К варенухе она пристрастилась с легкой руки Натальи Демьяновны. Никаких задержек с доставкой не возникало. Между Петербургом, Киевом и Черниговом шлях провиантский был хорошо наторен. Хохлы-полковники по всякому поводу и без повода взад-вперед мотались. Знай пыль столбами! Да хоть и снежные вихри. Аппетит императрицы — дело нешуточное. Можно сказать, государственное.

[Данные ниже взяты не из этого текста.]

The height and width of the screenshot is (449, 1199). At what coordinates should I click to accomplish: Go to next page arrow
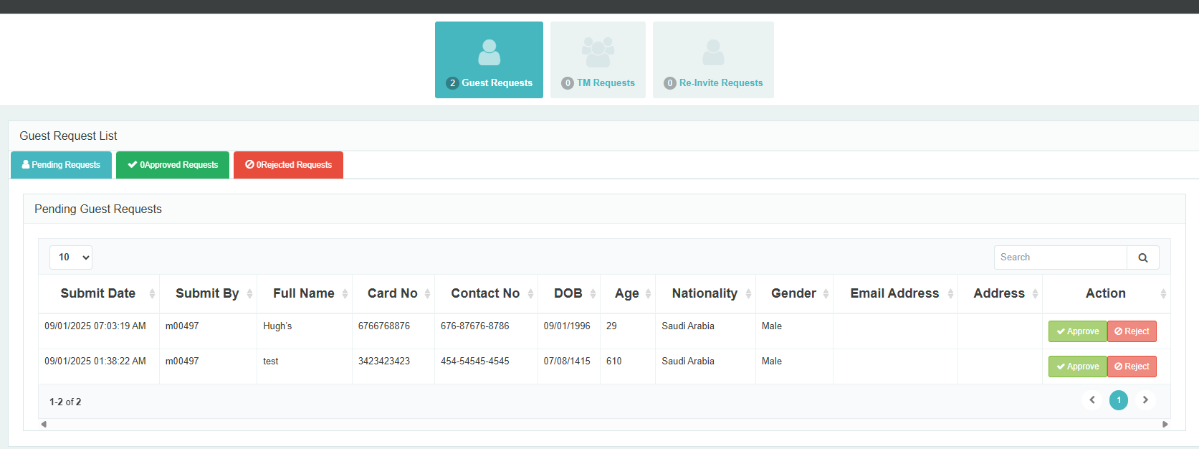(x=1145, y=400)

Лесток бранился как лучший дворцовый конюх, но и государыня ему не уступала. Римский граф толком так и не осилил французский, но брань Елизаветы, как и брань Лестока, распрекрасно понимал. Иногда они заводили такой картавый крик, что Разумовский затыкал уши. Надолго ли? Увлеченная борщами, Елизавета не могла обойтись без своего расторопного медика. То колики, то отрыжка; то колотье в боку, то где-то там внутри тяжесть. Алексей в такие минуты бежал под истинным страхом.

Страх — он ведь непредсказуем. Новая напасть. Чума! Чем дальше отодвигался год переворота, тем обостреннее становилось для Елизаветы чувство какой-то тайной зависимости от всех и вся. Ночи ее были бессонны. Мало того, что не могла заснуть до рассвета — нарочно побуждала себя не спать. Она помнила, она хорошо уяснила, каково было пробуждение всесильного фаворита Бирона, могучего фельдмаршала Миниха, да и правительницы Анны Леопольдовны. В ночи можно было ожидать всяческих сюрпризов — ведь только что выпороли кнутами тех трех злоумышленников, которых посшибал поленьями истопник Чулков. С некоторой растерянностью говорила Елизавета:

— Ты не покидай меня, Алешенька.

— Как можно! — с жалостью заверял он. — Я всегда в соседних покоях и прилечу по первому зову.